Here’s an article that I believe is flat-out entertaining to read. It’s about philosophy, so it’s supposed to be entertaining, in any case.

Here’s the abstract:

A substantial school in the philosophy of science identifies Bayesian inference with inductive inference and even rationality as such, and seems to be strengthened by the rise and practical success of Bayesian statistics. We argue that the most successful forms of Bayesian statistics do not actually support that particular philosophy but rather accord much better with sophisticated forms of hypothetico-deductivism. We examine the actual role played by prior distributions in Bayesian models, and the crucial aspects of model checking and model revision, which fall outside the scope of Bayesian confirmation theory. We draw on the literature on the consistency of Bayesian updating and also on our experience of applied work in social science.
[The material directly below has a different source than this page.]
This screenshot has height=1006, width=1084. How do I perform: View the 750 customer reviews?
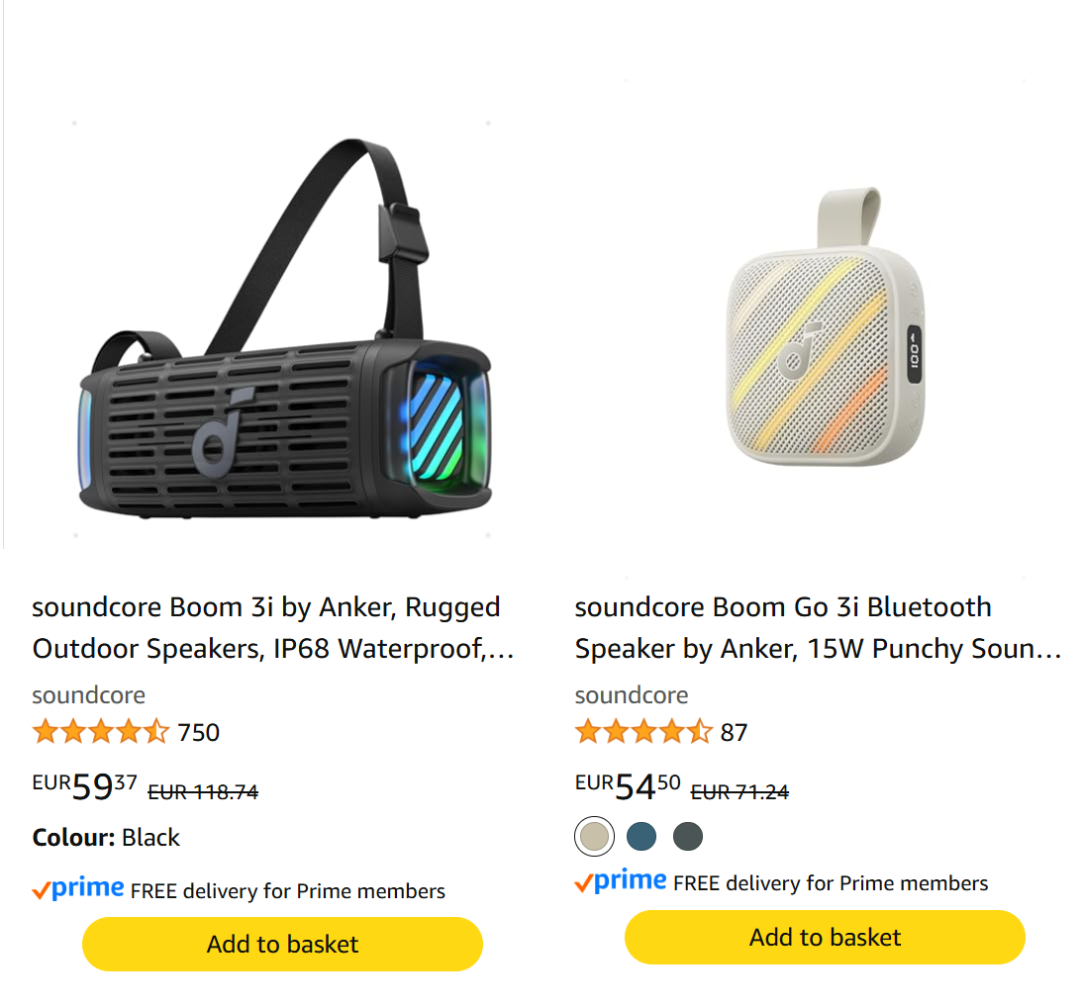(198, 732)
Clarity about these matters should benefit not just philosophy of science, but also statistical practice. At best, the inductivist view has encouraged researchers to fit and compare models without checking them; at worst, theorists have actively discouraged practitioners from performing model checking because it does not fit into their framework.

Here’s the background:

For almost twenty years I’ve been annoyed at many Bayesians’ lack of interest in checking models, to the extent that some Bayesians even think they’re not really even really allowed to check the fit. I’ve been wanting to write a paper on the philosophy of statistics for a long time, focusing on my synthesis of Bayesian (by way of Box, Jaynes, and Rubin) and Popperian (by way of Lakatos) ideas, but I was never clear how to start.
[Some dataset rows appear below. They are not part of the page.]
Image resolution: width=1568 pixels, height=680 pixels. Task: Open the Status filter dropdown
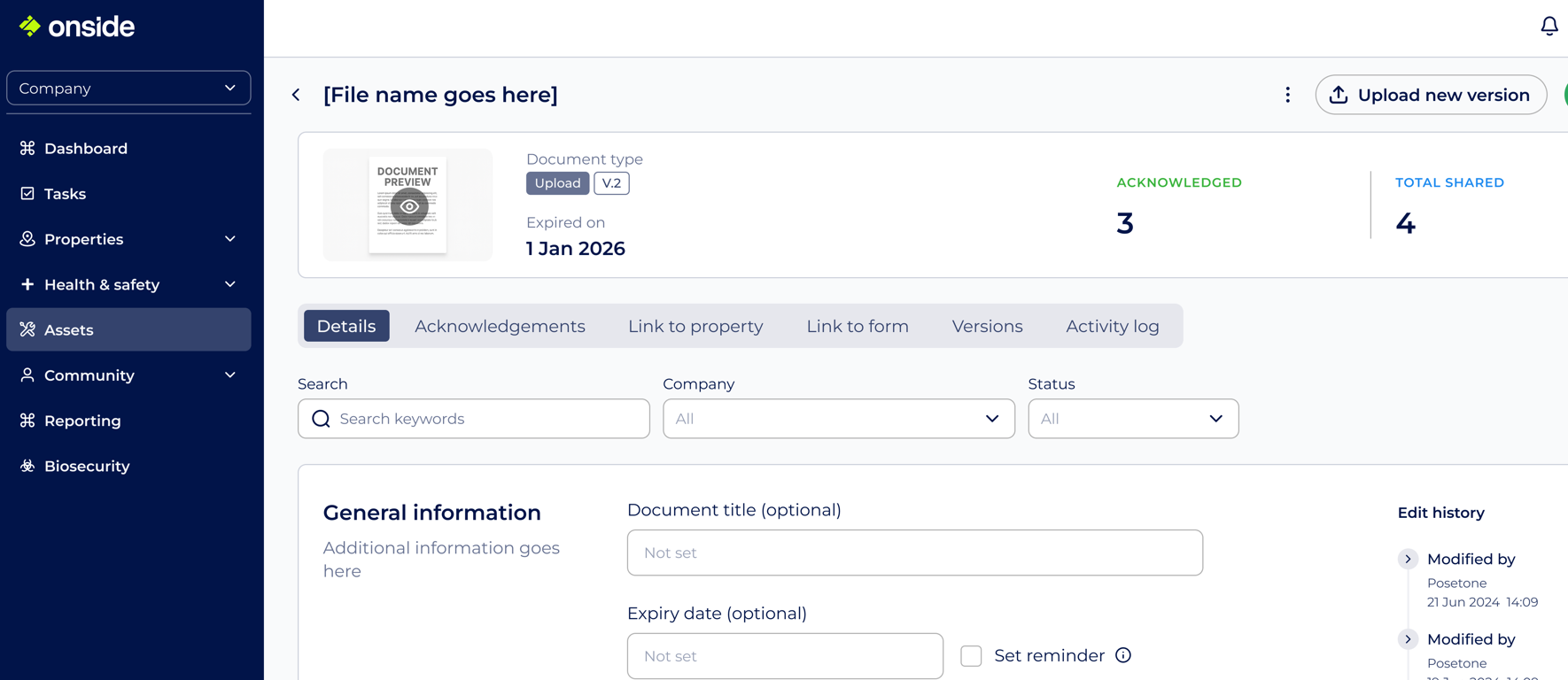pyautogui.click(x=1132, y=419)
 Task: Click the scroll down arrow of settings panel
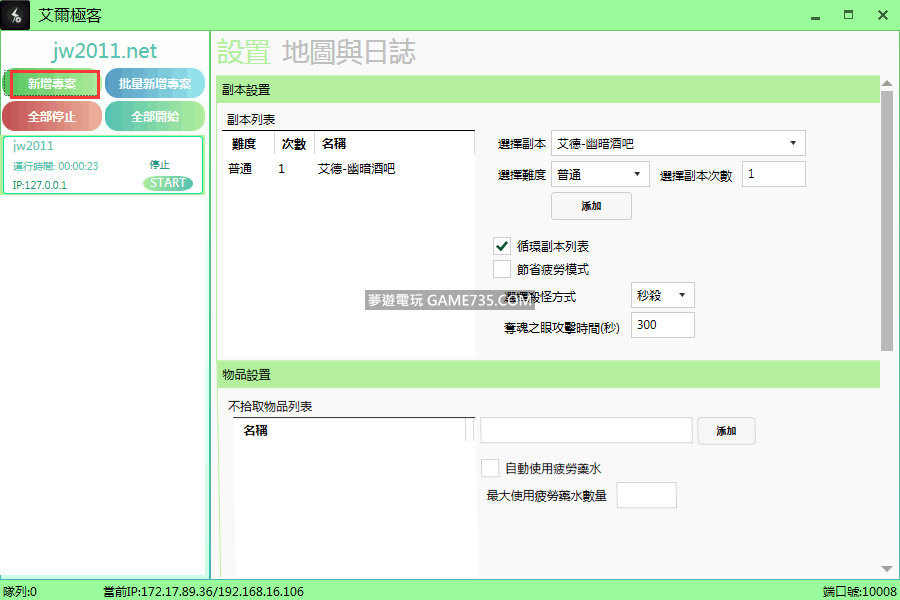point(887,568)
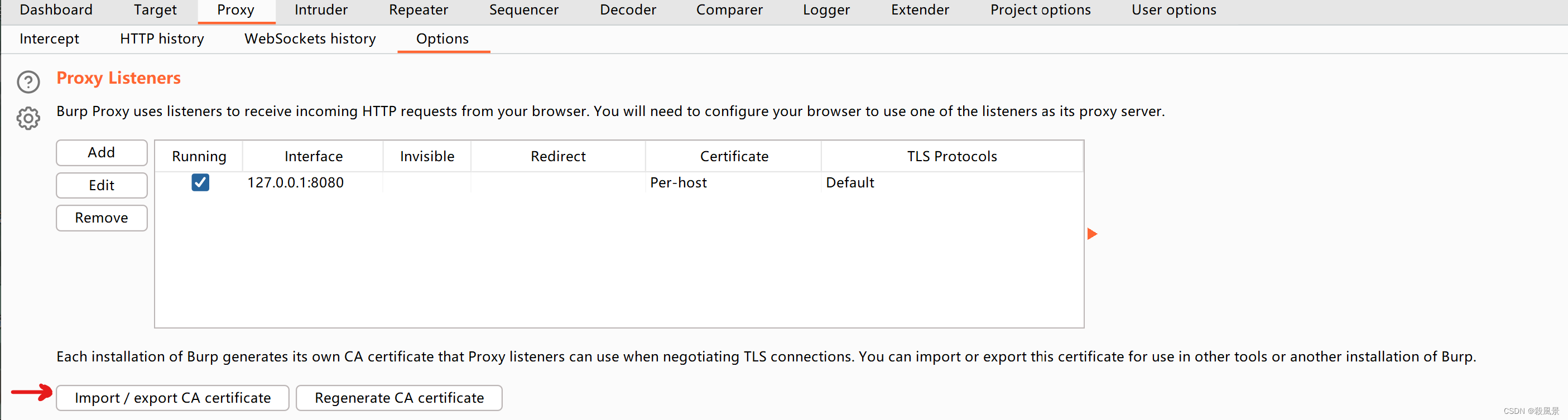Viewport: 1568px width, 420px height.
Task: Open the Intruder tab
Action: click(x=321, y=11)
Then, about a year ago, someone named Harold Kincaid invited to contribute an article on Bayesian statistics for the Oxford Handbook of the Philosophy of the Social Sciences. Once I knew I was going to do this, I thought I should write this as a journal article and then have another version for the handbook.
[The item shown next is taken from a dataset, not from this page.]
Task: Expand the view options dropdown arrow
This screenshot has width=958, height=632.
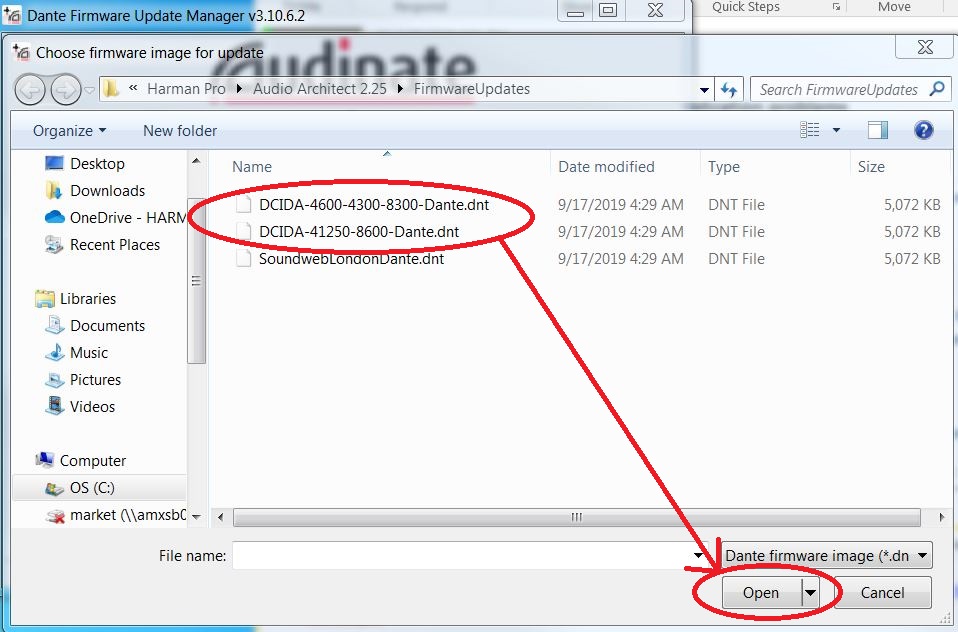Action: (836, 130)
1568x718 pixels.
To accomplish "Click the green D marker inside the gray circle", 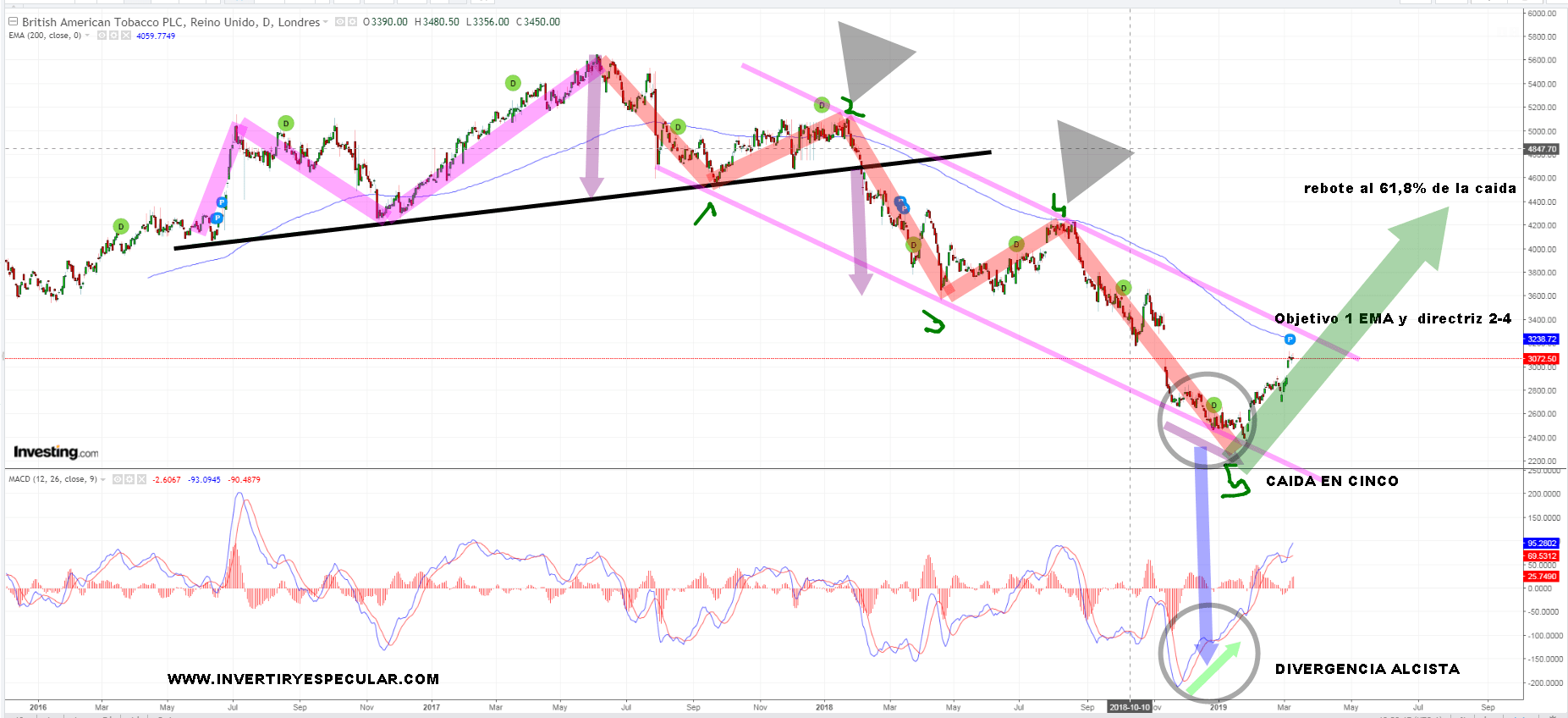I will [1214, 406].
The next step was to find a collaborator. I almost always need a collaborator. I thought of Cosma Shalizi, who seemed to know a lot more than I did about recent work in the philosophy of science (an area where my knowledge base stops around 1970). I called up Cosma and was pleasantly surprised that he said yes. I ‘m pretty sure he had a bunch of ideas of his own along similar lines, so it was a good chance to work together. A few months later, the article was done (and we submitted it to a journal). The article is much better than anything I could’ve written on my own.

I was in no hurry to blog this. I put the article on my website and Cosma posted it on Arxiv, and that seemed enough for now. But then Cosma up and posted something on his blog, so I thought I should follow suit. Despite my general reluctance to post good stuff on the weekend.

1 thought on “Philosophy and the practice of Bayesian statistics

  1. Thanks for posting this. I'm a little surprised not to see a reference to Dawid's Stat Sci article Probability, Causality and the Empirical
    World: A Bayes–de Finetti–Popper– Borel Synthesis (http://144.82.108.63/Stats/research/reports/psfiles/STS088.pdf), which seems to me very much along the same lines as the article posted here. Am I correct in thinking these two points of view are similar? If there is some critical difference between them, I'd be interested to hear it.